The solid concrete structure of the Three Gorges Project, the world's largest water conservancy project, has been designed with a strong defense capability to withstand attacks of conventional arms, said the project undertaker.
Ever since the initial feasibility study, there was wide-spread concern that, should an attack take place, the Three Gorges Reservoir holding water at a storage level of over 100 meters could present a serious flood risk to China's prosperous eastern provinces and cities.
Guo Tao, deputy manager of the China Yangtze River Three Gorges Project Development Corp., said the reservoir will have the capability of reducing its water level from the highest storage level of 175 meters to a safety height in a short time in the event of an attack.
He did not specify the time period required for reducing the water level to the safety line.
Tao Jingliang, a senior engineer with the company, said the project designers have taken into consideration the dam's defense requirements and have used engineering techniques to improve its fire resistant capacity.
Located 40 kilometers from Yichang City, in central China's Hubei Province, the Three Gorges Dam, upon completion in 2009, will be 2,309 meters long and 185 meters high.
Tao said that, despite the dam's strong, concrete structure, the discharging control system constitutes the most effective defense mechanism for the project.
Although the odds of an attack on the Three Gorges Dam are quite small, experts with the Ministry of Water Resources conducted several years of thorough research on defense measures. The officials concluded that discharge control in the event of an attack would limit flooding to the area from the dam to Jingzhou City in Hubei Province.
Defense experts agree that, in the event of an attack, there should be ample warning which would permit the reduction of the storage level to dispose of the flooding threat.

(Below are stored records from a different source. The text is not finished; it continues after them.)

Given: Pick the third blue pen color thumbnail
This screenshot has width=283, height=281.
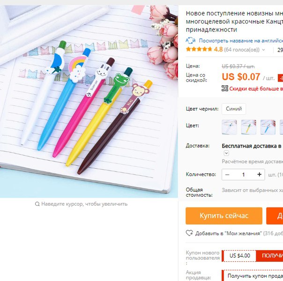Looking at the screenshot, I should coord(268,127).
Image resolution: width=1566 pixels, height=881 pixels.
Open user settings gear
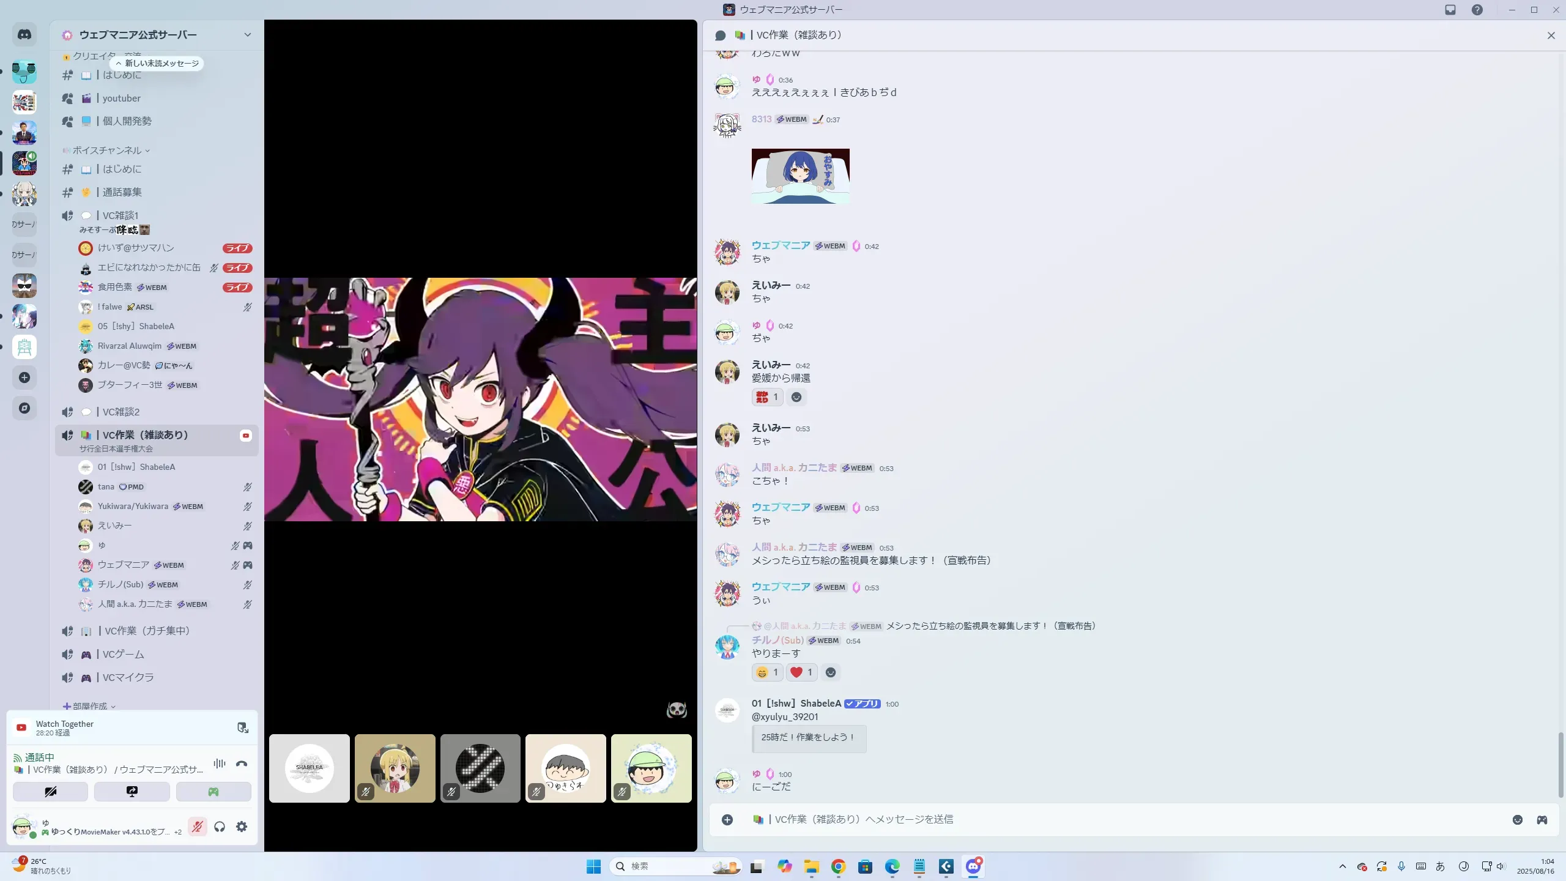coord(242,827)
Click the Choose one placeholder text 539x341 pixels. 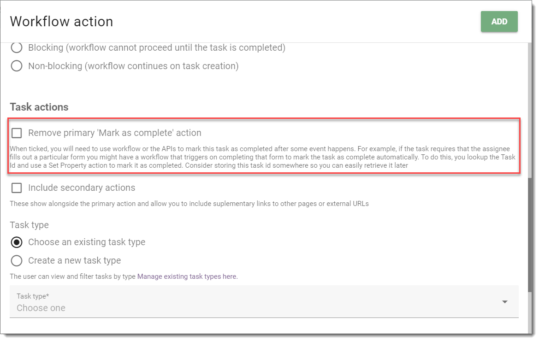click(41, 308)
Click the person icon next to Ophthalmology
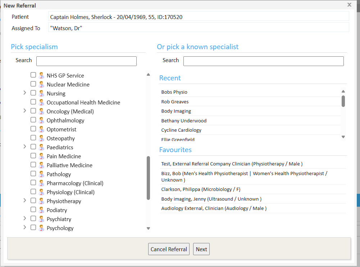The height and width of the screenshot is (267, 360). click(x=41, y=120)
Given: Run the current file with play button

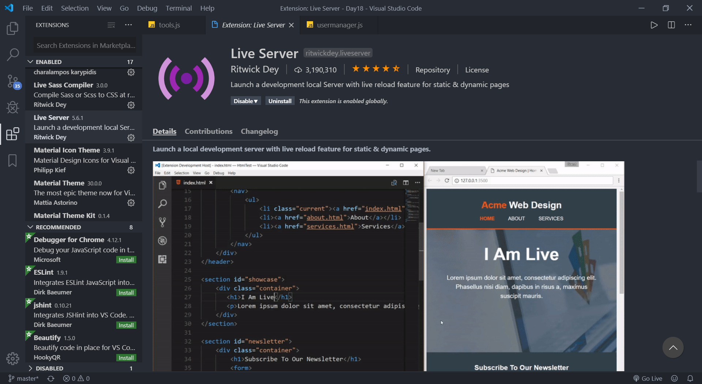Looking at the screenshot, I should point(654,25).
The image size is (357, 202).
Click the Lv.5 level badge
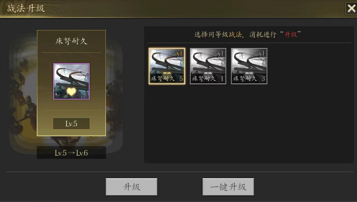(x=71, y=123)
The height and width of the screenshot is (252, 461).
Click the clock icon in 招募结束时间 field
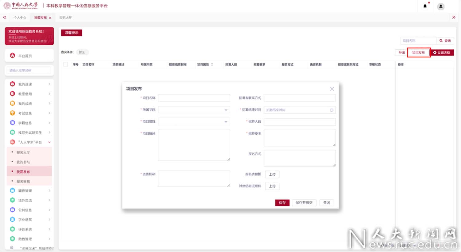pos(332,110)
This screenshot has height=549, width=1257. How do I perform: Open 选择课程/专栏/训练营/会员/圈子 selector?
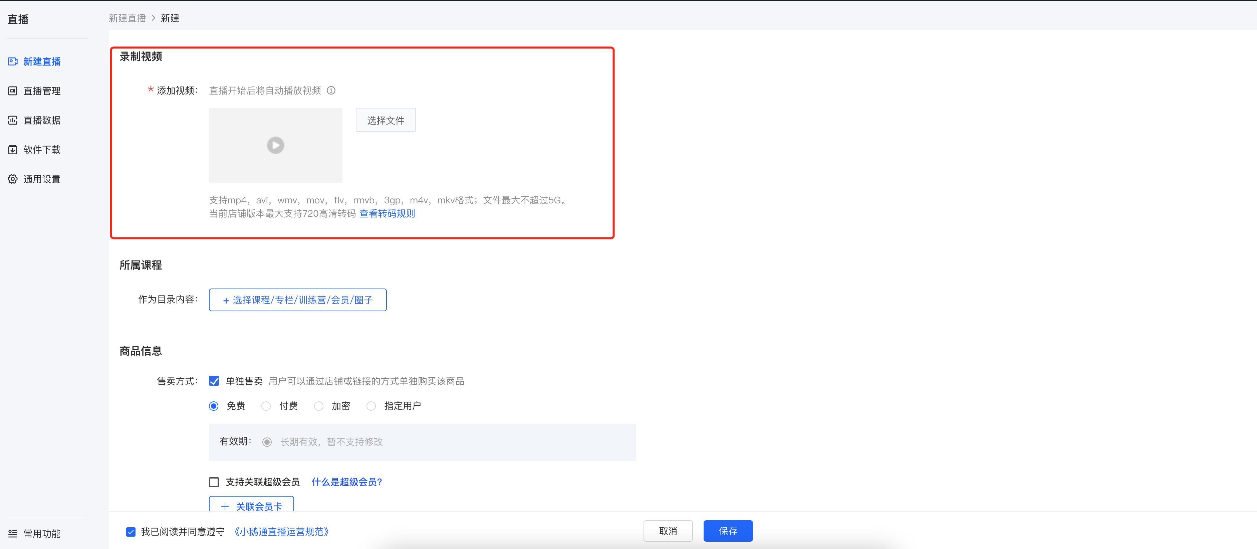(x=298, y=300)
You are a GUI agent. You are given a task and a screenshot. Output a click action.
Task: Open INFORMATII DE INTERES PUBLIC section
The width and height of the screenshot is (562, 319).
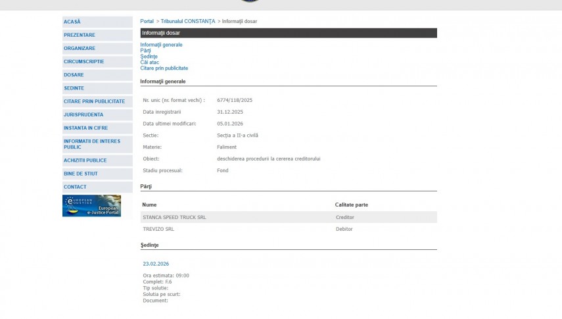pos(92,144)
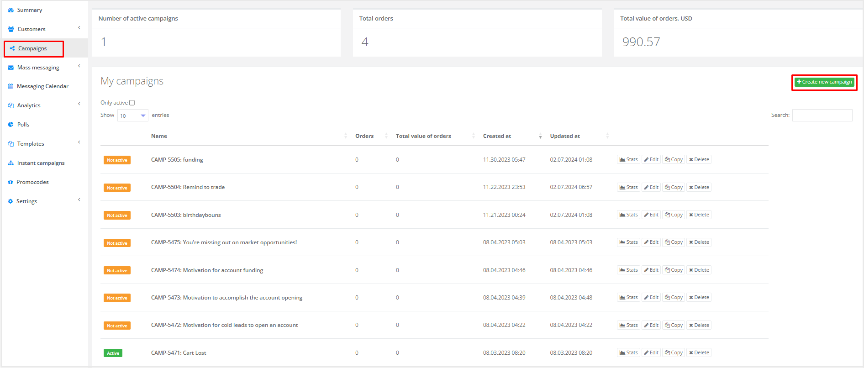Delete the CAMP-5471: Cart Lost campaign
The width and height of the screenshot is (864, 368).
[699, 353]
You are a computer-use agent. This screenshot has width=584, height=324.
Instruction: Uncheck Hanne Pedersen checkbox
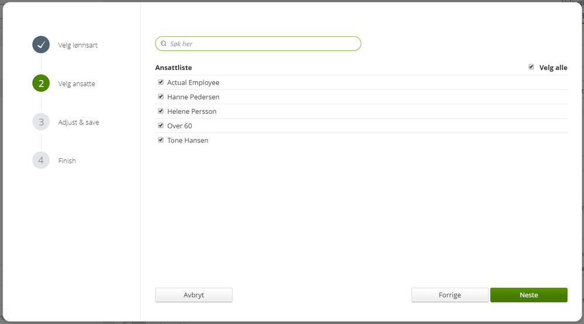pyautogui.click(x=161, y=96)
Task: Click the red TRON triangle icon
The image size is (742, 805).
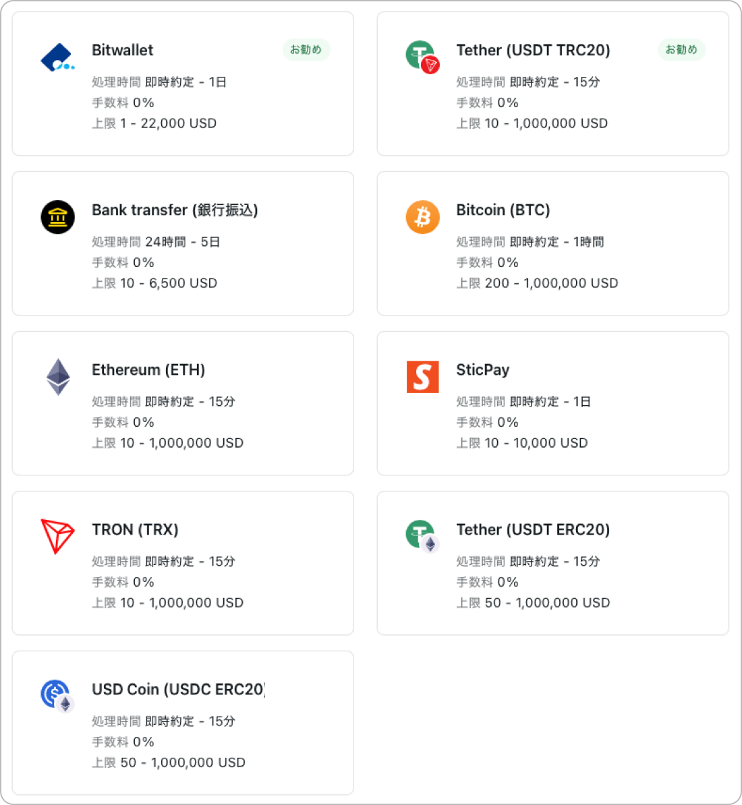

The research findings gave no indication of risk to central China's industrial center of Wuhan, the capital of Hubei Province, nor to cities further downstream in wealthier coastal provinces.
The Three Gorges Dam has been designed with a storage capacity of 39.3 billion cubic meters. There are 35 reservoirs in the world with storage capacities topping 30 billion cubic meters, and the Three Gorges Reservoir ranks 24th.
The reservoir contains the Yangtze River water in some 600 km of long, narrow cliff gorges, which help to slow the water flow.